▸ **BRIEF 1**
From the rate limiting article, list each property it gives to explain why login endpoints must be protected.
▸ **BRIEF 2**
Write out the rate limiting article starting at "- State-changing: Failed" and ending at "beyond a threshold.", replacing "threshold" with "limit".

▸ **PAGE EXCERPT**

Rate Limiting in Practice: How to Protect Login Endpoints from Being Overwhelmed
It’s 3 AM on a Tuesday. Your ops channel explodes. CPU spikes to 95%, and the p99 latency on your login endpoint goes from 50ms to 12 seconds. Logs show /auth/login receiving 3,000 requests per second from a botnet spread across 200+ IPs worldwide. Attackers are brute-forcing your login with a leaked password database.
You have no rate limiting configured. Your login endpoint is in the open.
Rate Limiting Is Not Optional
Login endpoints are special and must be protected:
- CPU-intensive: Password verification requires bcrypt/argon2 computation, far more expensive than regular APIs. A single bcrypt verification consumes roughly 50-100ms of CPU. Three thousand concurrent requests means 150-300 CPU cores of sustained consumption.
- State-changing: Failed login attempts update
failed_attemptscounters, write audit logs, and trigger failure-count checks. These database write operations become bottlenecks under high concurrency. - Security risk: Without rate limiting, attackers can try tens of thousands of password combinations in minutes. Even strong passwords eventually fall before enough attempts.
The Evolution of Rate-Limiting Algorithms
First Generation: Fixed Window Counter
The simplest approach: count requests within a fixed time window (e.g., 1 minute) and reject requests beyond a threshold.
Logic:
key = "ratelimit:login:ip:{client_ip}"
count = redis.incr(key)
if count == 1: redis.expire(key, 60) # 60-second window
if count > 100: return 429 Too Many Requests
Problem: Boundary Burst
Fixed windows have a serious flaw—burst traffic at window boundaries is unrestricted.
Timeline: |──── Minute 1 ────|──── Minute 2 ────|
Requests: 100 100
But if attackers concentrate requests in the last second of minute 1 and the first second of minute 2:
Timeline: |────Minute 1─────────|──Minute 2──|
Requests: 98 (59s) 100 (1s) 100 (1s)
In 2 seconds, attackers can send 200 requests, while your rate limit intends 100 per minute.
Second Generation: Sliding Window
Sliding windows solve the boundary burst problem by subdividing the time window into smaller slots.
Timeline (1-min window, 6 slots, 10s each):
┌──────┬──────┬──────┬──────┬──────┬──────┐
│ 0-10s│10-20s│20-30s│30-40s│40-50s│50-60s│
│ 15 │ 20 │ 18 │ 12 │ 8 │ 5 │
└──────┴──────┴──────┴──────┴──────┴──────┘
Current total = 15+20+18+12+8+5 = 78 < 100 → Pass
Next 10 seconds, window advances:
┌──────┬──────┬──────┬──────┬──────┬──────┐
│10-20s│20-30s│30-40s│40-50s│50-60s│60-70s│
│ 20 │ 18 │ 12 │ 8 │ 5 │ 0 │
└──────┴──────┴──────┴──────┴──────┴──────┘
Current total = 20+18+12+8+5+0 = 63 < 100 → Pass
Sliding windows are far more accurate than fixed windows, but in high-precision scenarios, granularity determines accuracy and storage cost scales with it.

▸ **DATA PROVIDED**
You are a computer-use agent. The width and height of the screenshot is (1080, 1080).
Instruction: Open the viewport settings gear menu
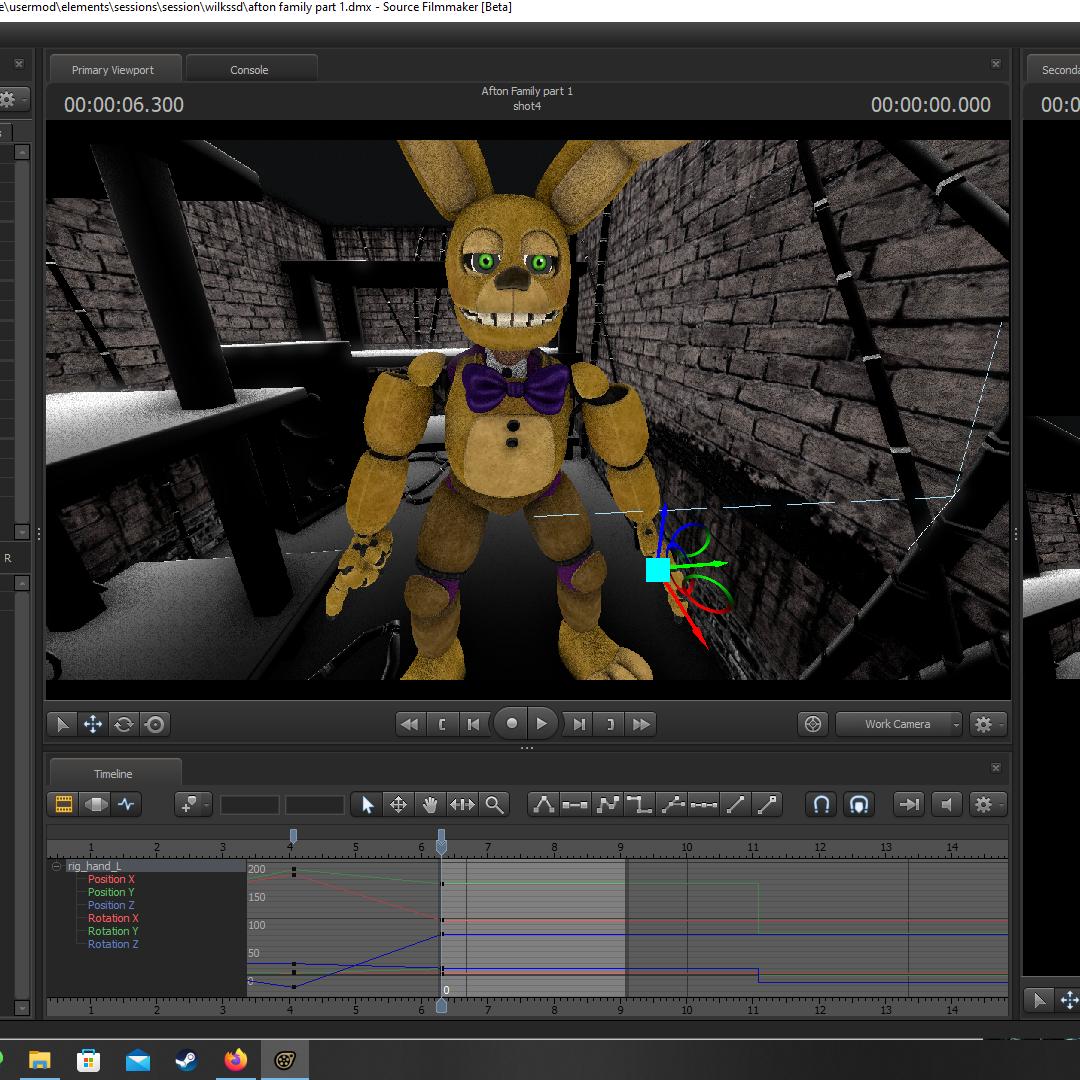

▸ **CORRECT RESULT 1**
CPU-intensive, State-changing, Security risk

▸ **CORRECT RESULT 2**
- State-changing: Failed login attempts update
failed_attemptscounters, write audit logs, and trigger failure-count checks. These database write operations become bottlenecks under high concurrency. - Security risk: Without rate limiting, attackers can try tens of thousands of password combinations in minutes. Even strong passwords eventually fall before enough attempts.
The Evolution of Rate-Limiting Algorithms
First Generation: Fixed Window Counter
The simplest approach: count requests within a fixed time window (e.g., 1 minute) and reject requests beyond a limit.